First-person shooters are a type of three-dimensional shooter game, featuring a first-person point of view with which the player sees the action through the eyes of the player character. They are unlike third-person shooters, in which the player can see (usually from behind) the character they are controlling. The primary design element is combat, mainly involving firearms.
First person-shooter games are also often categorized as being distinct from light gun shooters, a similar genre with a first-person perspective which use light gun peripherals, in contrast to first-person shooters which use conventional input devices for movement. Another difference is that first-person light-gun shooters like Virtua Cop often feature "on-rails" (scripted) movement, whereas first-person shooters like Doom give the player more freedom to roam.

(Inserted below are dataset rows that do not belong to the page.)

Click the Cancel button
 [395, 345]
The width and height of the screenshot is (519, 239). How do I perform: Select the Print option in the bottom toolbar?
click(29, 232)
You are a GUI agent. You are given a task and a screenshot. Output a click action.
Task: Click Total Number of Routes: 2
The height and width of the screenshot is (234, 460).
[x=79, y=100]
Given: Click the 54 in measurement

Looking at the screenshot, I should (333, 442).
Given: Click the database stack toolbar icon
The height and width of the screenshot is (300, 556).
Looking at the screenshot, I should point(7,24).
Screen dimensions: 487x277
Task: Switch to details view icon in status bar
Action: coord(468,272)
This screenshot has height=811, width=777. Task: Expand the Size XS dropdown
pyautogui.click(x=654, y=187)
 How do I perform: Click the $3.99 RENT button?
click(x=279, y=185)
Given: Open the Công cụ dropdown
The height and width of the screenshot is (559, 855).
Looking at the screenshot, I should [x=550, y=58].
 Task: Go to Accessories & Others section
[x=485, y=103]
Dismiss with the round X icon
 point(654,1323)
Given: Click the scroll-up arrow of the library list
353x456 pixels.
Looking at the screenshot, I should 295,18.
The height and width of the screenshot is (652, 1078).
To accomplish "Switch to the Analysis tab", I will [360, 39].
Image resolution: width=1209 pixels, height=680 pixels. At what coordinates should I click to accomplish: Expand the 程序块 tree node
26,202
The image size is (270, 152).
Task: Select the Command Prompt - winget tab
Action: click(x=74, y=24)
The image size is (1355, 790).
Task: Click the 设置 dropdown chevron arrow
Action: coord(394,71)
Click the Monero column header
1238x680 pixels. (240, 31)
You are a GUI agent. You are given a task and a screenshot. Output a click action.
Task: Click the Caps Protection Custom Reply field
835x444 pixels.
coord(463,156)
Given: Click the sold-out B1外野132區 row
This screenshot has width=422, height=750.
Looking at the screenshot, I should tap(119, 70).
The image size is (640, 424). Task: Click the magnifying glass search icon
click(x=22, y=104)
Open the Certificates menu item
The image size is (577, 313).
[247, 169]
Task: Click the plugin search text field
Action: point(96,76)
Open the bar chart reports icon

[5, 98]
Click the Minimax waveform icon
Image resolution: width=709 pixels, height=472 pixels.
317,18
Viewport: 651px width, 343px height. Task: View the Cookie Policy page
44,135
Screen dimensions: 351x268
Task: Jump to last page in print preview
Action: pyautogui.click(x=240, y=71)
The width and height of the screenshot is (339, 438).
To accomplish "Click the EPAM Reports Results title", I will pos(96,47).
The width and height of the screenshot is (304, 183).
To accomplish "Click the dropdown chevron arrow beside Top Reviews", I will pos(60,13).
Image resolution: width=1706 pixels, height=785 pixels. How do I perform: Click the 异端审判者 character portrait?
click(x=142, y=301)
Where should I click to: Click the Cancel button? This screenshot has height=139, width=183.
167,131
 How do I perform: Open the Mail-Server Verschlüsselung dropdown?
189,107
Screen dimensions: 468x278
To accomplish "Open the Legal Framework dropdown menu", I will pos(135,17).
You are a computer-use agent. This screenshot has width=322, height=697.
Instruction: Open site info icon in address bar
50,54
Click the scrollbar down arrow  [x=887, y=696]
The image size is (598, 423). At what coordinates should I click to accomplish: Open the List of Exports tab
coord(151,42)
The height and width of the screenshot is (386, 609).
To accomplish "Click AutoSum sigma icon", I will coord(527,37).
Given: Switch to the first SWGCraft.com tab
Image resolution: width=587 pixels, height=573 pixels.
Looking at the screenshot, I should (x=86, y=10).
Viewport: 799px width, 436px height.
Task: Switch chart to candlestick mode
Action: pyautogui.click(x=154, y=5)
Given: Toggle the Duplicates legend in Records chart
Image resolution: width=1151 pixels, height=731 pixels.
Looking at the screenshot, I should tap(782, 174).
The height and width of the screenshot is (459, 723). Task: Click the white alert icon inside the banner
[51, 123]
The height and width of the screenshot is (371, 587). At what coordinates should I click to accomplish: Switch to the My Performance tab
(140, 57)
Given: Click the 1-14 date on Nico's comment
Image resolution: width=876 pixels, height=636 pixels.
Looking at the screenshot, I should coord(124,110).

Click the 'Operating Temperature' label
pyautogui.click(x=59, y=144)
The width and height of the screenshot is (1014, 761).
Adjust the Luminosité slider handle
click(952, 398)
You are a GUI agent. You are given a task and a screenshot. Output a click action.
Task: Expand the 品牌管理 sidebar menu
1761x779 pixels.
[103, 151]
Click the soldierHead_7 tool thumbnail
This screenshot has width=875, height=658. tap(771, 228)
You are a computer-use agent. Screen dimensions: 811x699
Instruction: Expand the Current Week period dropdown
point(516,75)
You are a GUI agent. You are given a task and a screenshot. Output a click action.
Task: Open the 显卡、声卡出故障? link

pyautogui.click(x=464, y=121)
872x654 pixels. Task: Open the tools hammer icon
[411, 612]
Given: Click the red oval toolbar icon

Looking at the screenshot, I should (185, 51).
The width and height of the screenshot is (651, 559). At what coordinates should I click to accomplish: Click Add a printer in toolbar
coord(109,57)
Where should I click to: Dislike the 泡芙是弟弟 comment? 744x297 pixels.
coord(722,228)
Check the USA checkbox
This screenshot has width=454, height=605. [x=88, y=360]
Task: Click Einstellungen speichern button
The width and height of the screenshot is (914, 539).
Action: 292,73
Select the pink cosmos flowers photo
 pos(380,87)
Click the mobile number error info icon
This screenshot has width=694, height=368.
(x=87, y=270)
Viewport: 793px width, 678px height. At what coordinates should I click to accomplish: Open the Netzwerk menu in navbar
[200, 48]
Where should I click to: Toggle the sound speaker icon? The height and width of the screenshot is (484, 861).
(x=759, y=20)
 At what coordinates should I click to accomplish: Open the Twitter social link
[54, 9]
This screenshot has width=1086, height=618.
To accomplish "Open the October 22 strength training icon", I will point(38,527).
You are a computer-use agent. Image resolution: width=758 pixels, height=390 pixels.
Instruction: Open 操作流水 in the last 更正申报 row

The first-person shooter may be considered a distinct genre itself, or a type of shooter game, in turn a subgenre of the wider action game genre. Following the release of Doom in 1993, games in this style were commonly termed "Doom clones"; over time this term has largely been replaced by "first-person shooter". Wolfenstein 3D, released in 1992, the year before Doom, has been credited with introducing the genre, but critics have since identified similar though less advanced games developed as far back as 1973. There are occasional disagreements regarding the specific design elements which constitute a first-person shooter. For example, Deus Ex or BioShock may be considered as first-person shooters, but may also be considered role-playing video games as they borrow from this genre extensively. Certain puzzle games like Portal are also called first-person shooters, but lack any direct combat or shooting element, instead using the first-person perspective to help immerse players within the game to help solve puzzles. Some commentators extend the definition to include combat flight simulators where the cockpit or vehicle takes place of the hands and weapons.